I must say, having been involved with nursing and also at the moment working for Navy nurses on this issue, for the Defence Force this is one of the most difficult things as far as registration goes for nurses. Each state has its own registration scheme. As you can imagine, when Defence people are so mobile and shifted at short notice, this is causing huge problems for them. The statement continues:

a single national registration scheme for—

all—

health professionals and the fact that “other professional groups (including Aboriginal Health Workers) may be added over time”;

a single national accreditation scheme for health education and training;

a national process for the assessment of overseas-trained doctors …

Once again, this is very difficult with each state doing their own assessment through their medical boards. The statement continues:

the Commonwealth’s intention to provide rural medicine with formal recognition under Medicare as a generalist discipline; and, most importantly,

the initiatives relating directly to improving the health and wellbeing of Indigenous people, such as governments’ “long-term, generational commitment” to overcome Indigenous disadvantage, the commitment to closing the health, education and learning gaps between Indigenous and non-Indigenous children, and further measures to address alcohol and substance misuse, including through additional resources for treatment and rehabilitation services in regional and remote areas.

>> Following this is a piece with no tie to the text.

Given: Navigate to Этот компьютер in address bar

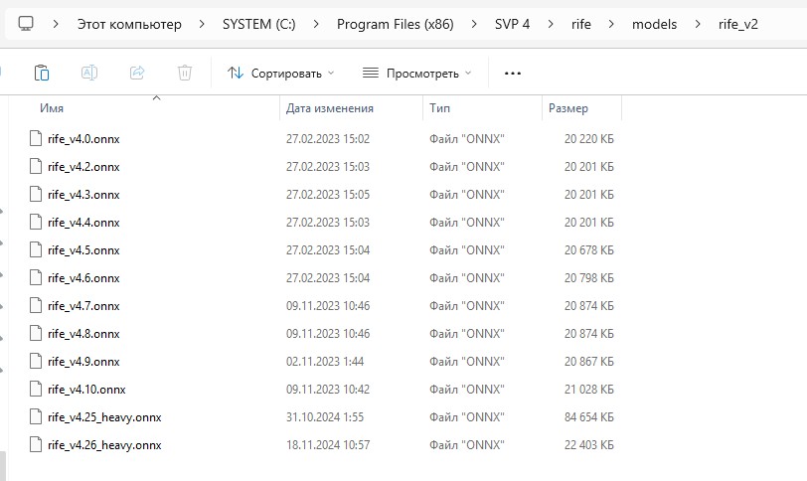Looking at the screenshot, I should 129,24.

Having been involved in the petrol-sniffing inquiry with the Senate Community Affairs References Committee, I cannot stress enough just how important it is to have rehabilitation services in regional and remote areas—they are very important services. Once again, we need a very different sort of specialist to be able to handle and cope with these areas.

In conclusion, I commend this bill to the Senate. It is very important that the legislation is put into practice as soon as possible so that specialists are not waiting for two to three months before being recognised to practise. We cannot afford this time.